WHAT IF A MEMORY COULD GET YOU KILLED?


Imagine the past returning to you in fragments.


A hotel room, a pillow, a lifeless body.


Your ordinary, innocent life upended by one flash of memory.


You can’t remember what led to the crime.


All you know is that you must return to the scene, to the clues that lie waiting in Room 11.


But this is a mystery that goes far beyond that room, that night, that murder.


Are you ready to unlock the truth?



REVIEW

A Murder In Paris begins with the famous artist, Josephine Benoit, turning up at the luxurious Hôtel Lutetia to make a terrible confession. Dr Olivia Finn is a psychotherapist and is called to Paris to help her Grandmother as the police are struggling to work out how much of what she is saying is true, and how much is as a result of her dementia and memories becoming confused.
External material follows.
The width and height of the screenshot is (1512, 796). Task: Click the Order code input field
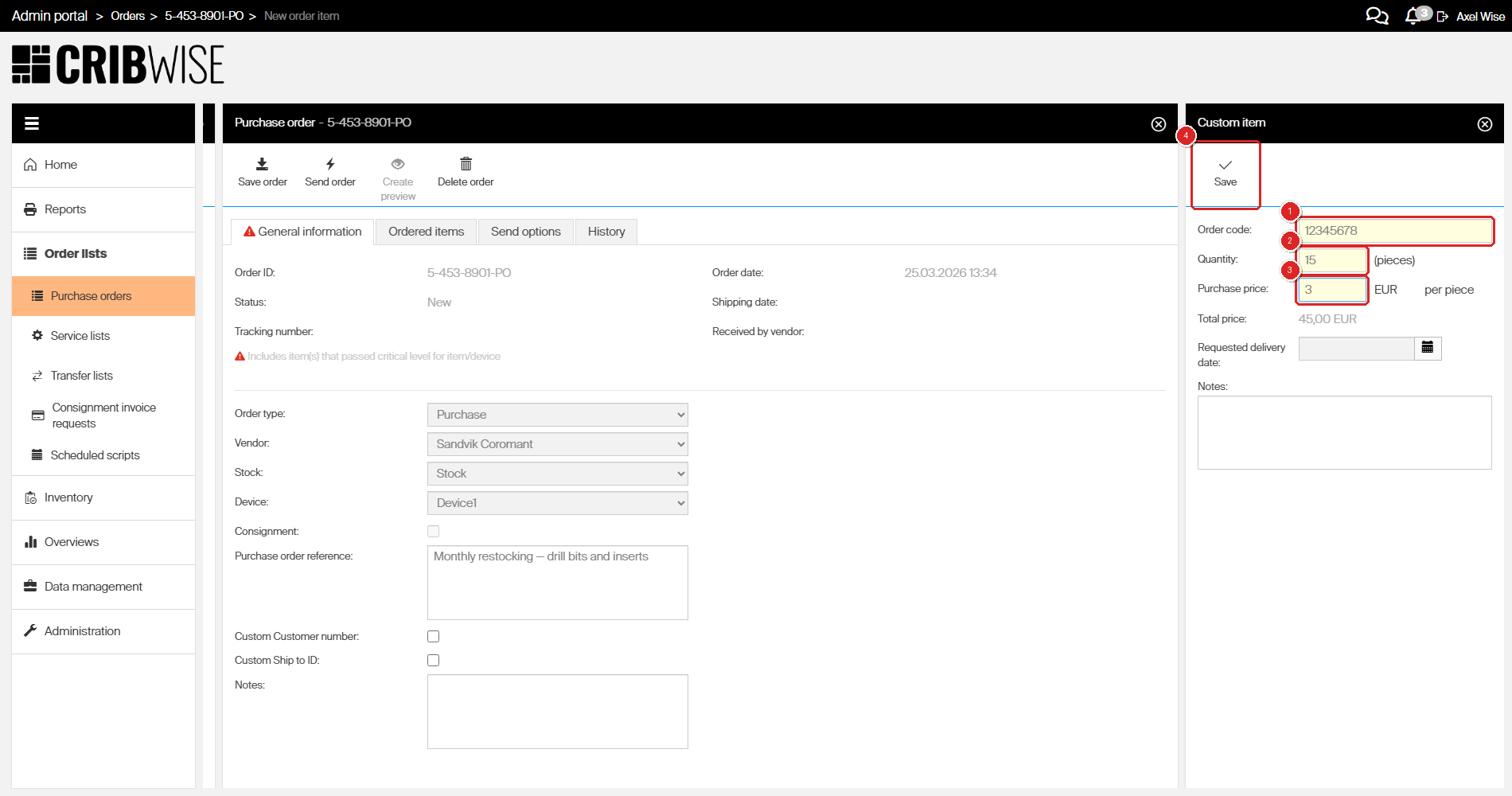1395,231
Olivia has to look into the past to try and discover the truth but the closer she gets, the more she realises that the information she is uncovering could totally change her entire family history as well as putting her in immediate danger. Matthew Blake has written another complex and multi-layered psychological thriller with a strong focus on psychology and memory. The dual timeline format works really well as it slowly adds more and more pieces of the puzzle together, while at the same time giving completely different perspectives on the story.


It was such a brilliant idea to set parts of the narrative in Paris during 1945 at the end of the War. The disorder and confusion of a population trying to return to some kind of normality after witnessing such horrific events created the perfect atmosphere for the story. Then, the present day sections showed the contrast by bringing in the Parisian art, the hotel, the opera, but still keeping a definite darkness to combine the different storylines.
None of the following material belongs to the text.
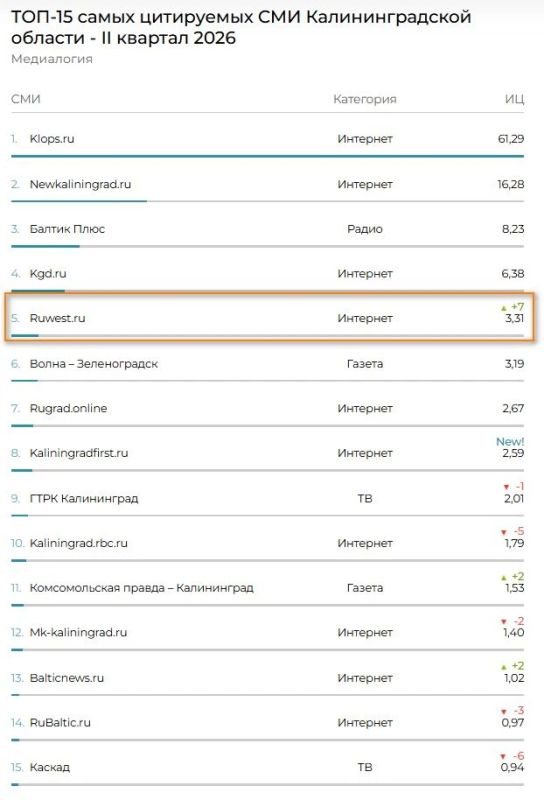Image resolution: width=544 pixels, height=800 pixels.
Task: Click the red down arrow next to -1
Action: pos(506,487)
This is a story about art, power, family, loss, suffering, war, mystery and identity. It's got the Police Procedural feel that I love mixed with the unreliable narrator element. There are so many reasons for Olivia to not trust anyone around her or anything they are telling her which means that she can only rely on herself to solve the mystery. An interesting and action-packed story with a fascinating historical twist!


Thanks to Anne Cater - @RandomTTours, Matthew Blake @Matthew__Blake and Harper Fiction @HarperFiction for the opportunity to read and review.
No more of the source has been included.